Exercise material START

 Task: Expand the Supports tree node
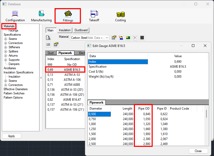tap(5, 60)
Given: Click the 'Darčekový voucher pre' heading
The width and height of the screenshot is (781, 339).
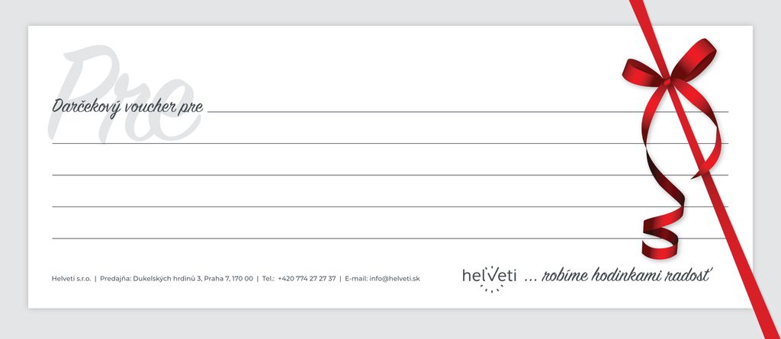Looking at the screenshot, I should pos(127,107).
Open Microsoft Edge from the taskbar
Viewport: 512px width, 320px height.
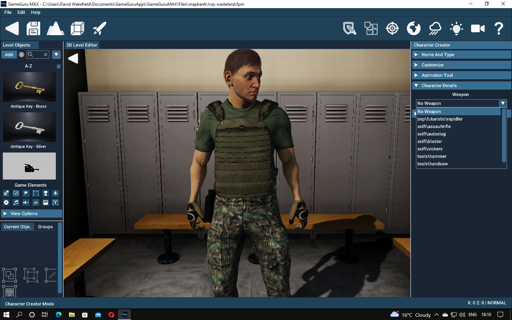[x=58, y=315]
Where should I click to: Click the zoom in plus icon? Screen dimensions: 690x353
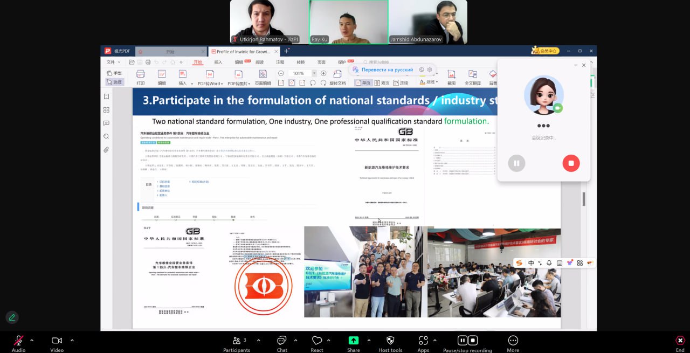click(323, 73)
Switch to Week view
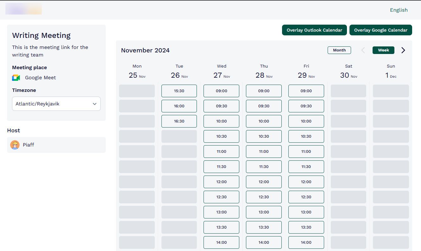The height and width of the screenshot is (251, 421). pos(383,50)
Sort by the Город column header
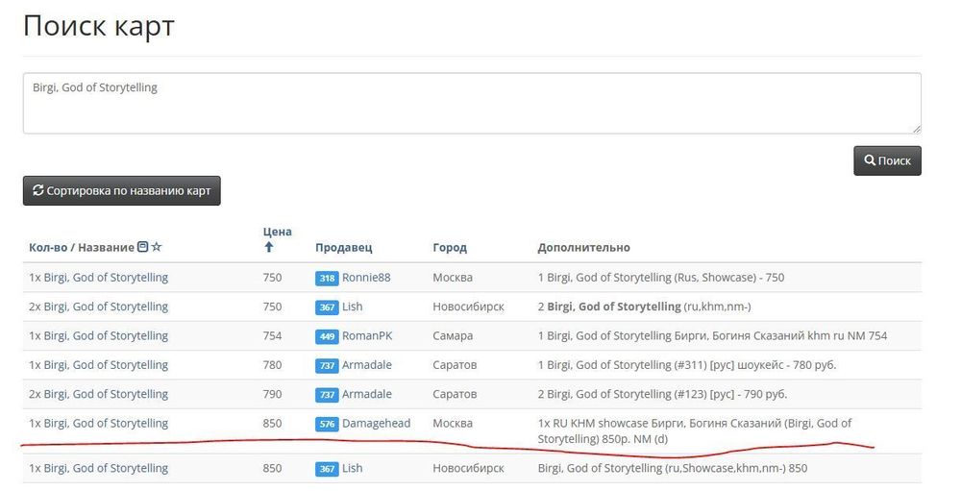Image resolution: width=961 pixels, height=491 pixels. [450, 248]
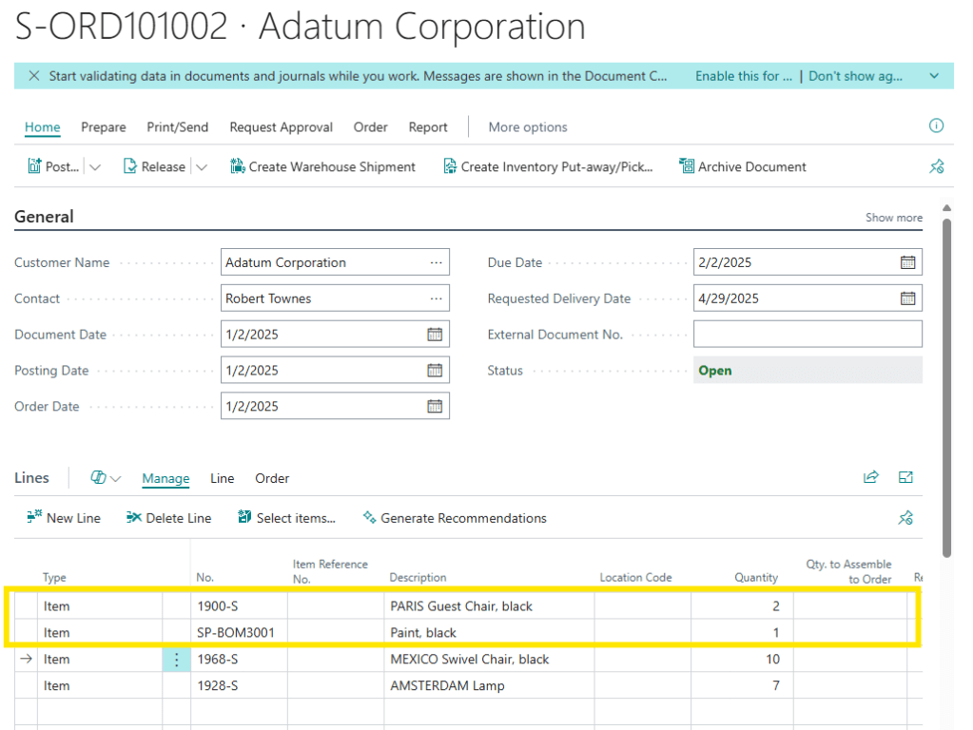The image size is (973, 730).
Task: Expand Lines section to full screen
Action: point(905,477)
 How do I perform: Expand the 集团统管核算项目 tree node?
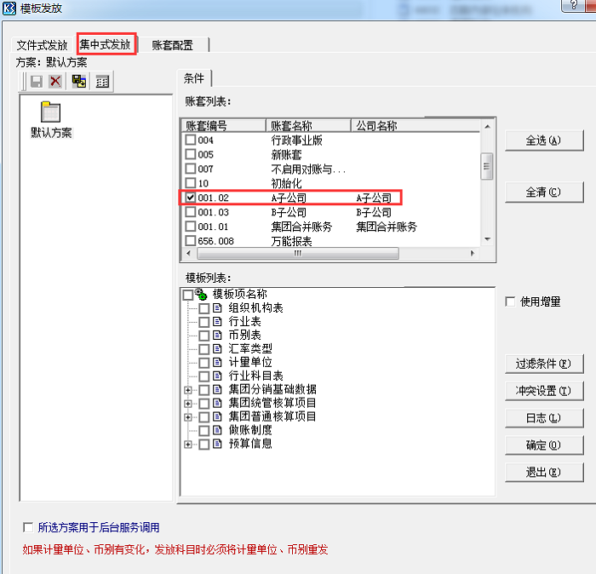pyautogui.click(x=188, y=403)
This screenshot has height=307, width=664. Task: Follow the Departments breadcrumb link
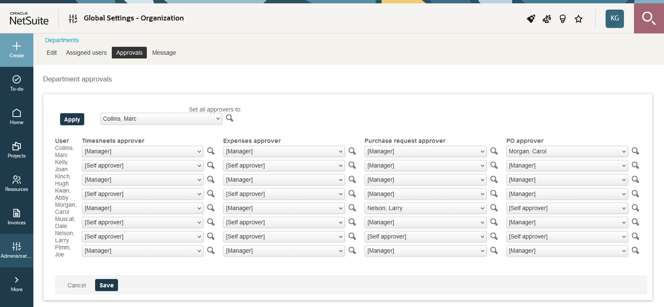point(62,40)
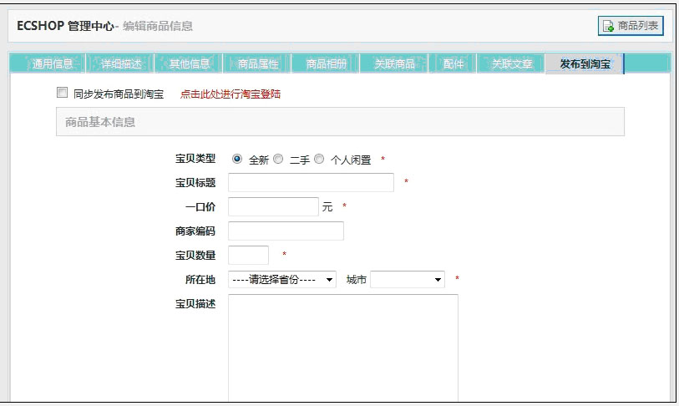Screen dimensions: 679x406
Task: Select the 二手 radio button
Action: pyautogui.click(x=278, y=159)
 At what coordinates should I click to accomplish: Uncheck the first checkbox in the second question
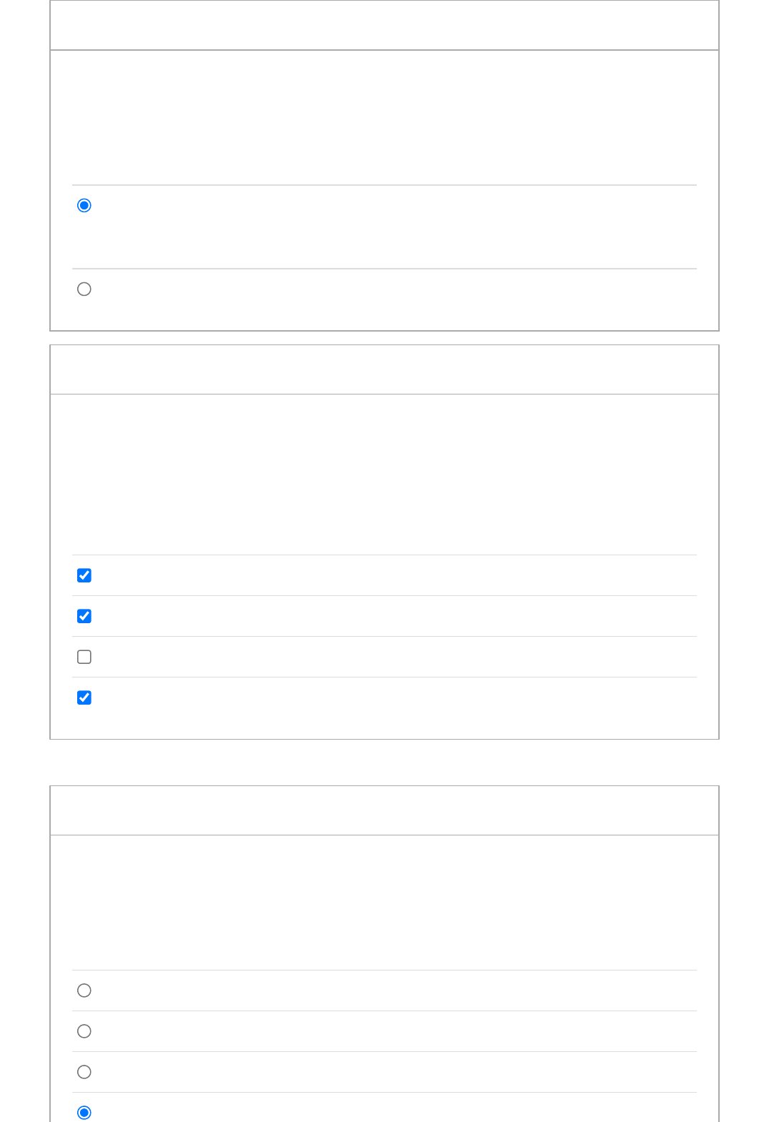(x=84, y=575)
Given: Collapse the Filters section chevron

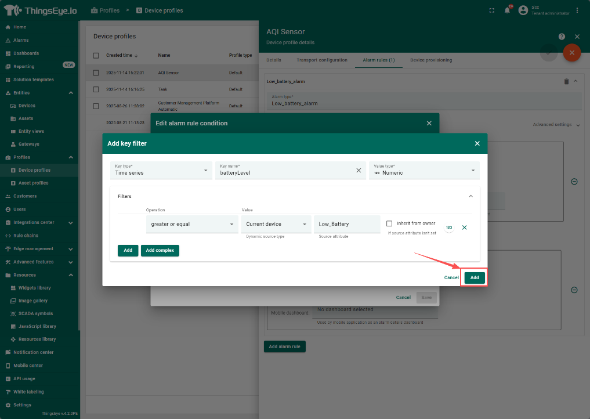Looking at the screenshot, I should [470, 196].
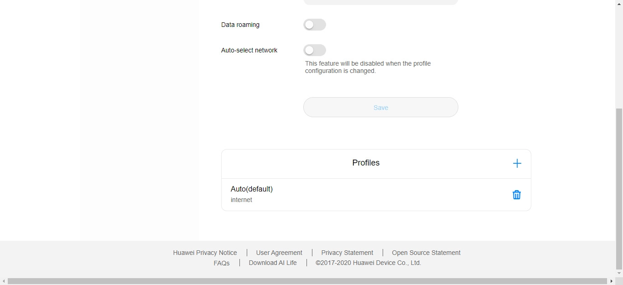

Exercise material END

**Exercise aim:** What this calls for is a word-for-word copy of the listing above, pictures excluded.

**Reply to the exercise:**
 Task: Expand the Supports tree node
tap(5, 60)
Given: Click the 'Darčekový voucher pre' heading
The width and height of the screenshot is (781, 339).
Looking at the screenshot, I should pos(127,107).
Open Microsoft Edge from the taskbar
Viewport: 512px width, 320px height.
[x=58, y=315]
Where should I click to: Click the zoom in plus icon? Screen dimensions: 690x353
click(323, 73)
Switch to Week view
The height and width of the screenshot is (251, 421). pos(383,50)
Sort by the Город column header
Image resolution: width=961 pixels, height=491 pixels. [450, 248]
The image size is (973, 730).
Task: Expand Lines section to full screen
Action: point(905,477)
 How do I perform: Expand the 集团统管核算项目 tree node?
pyautogui.click(x=188, y=403)
This screenshot has height=307, width=664. Task: Follow the Departments breadcrumb link
point(62,40)
Screen dimensions: 679x406
Task: Select the 二手 radio button
Action: pyautogui.click(x=278, y=159)
 At what coordinates should I click to accomplish: Uncheck the first checkbox in the second question
(x=84, y=575)
Given: Collapse the Filters section chevron

Looking at the screenshot, I should [470, 196].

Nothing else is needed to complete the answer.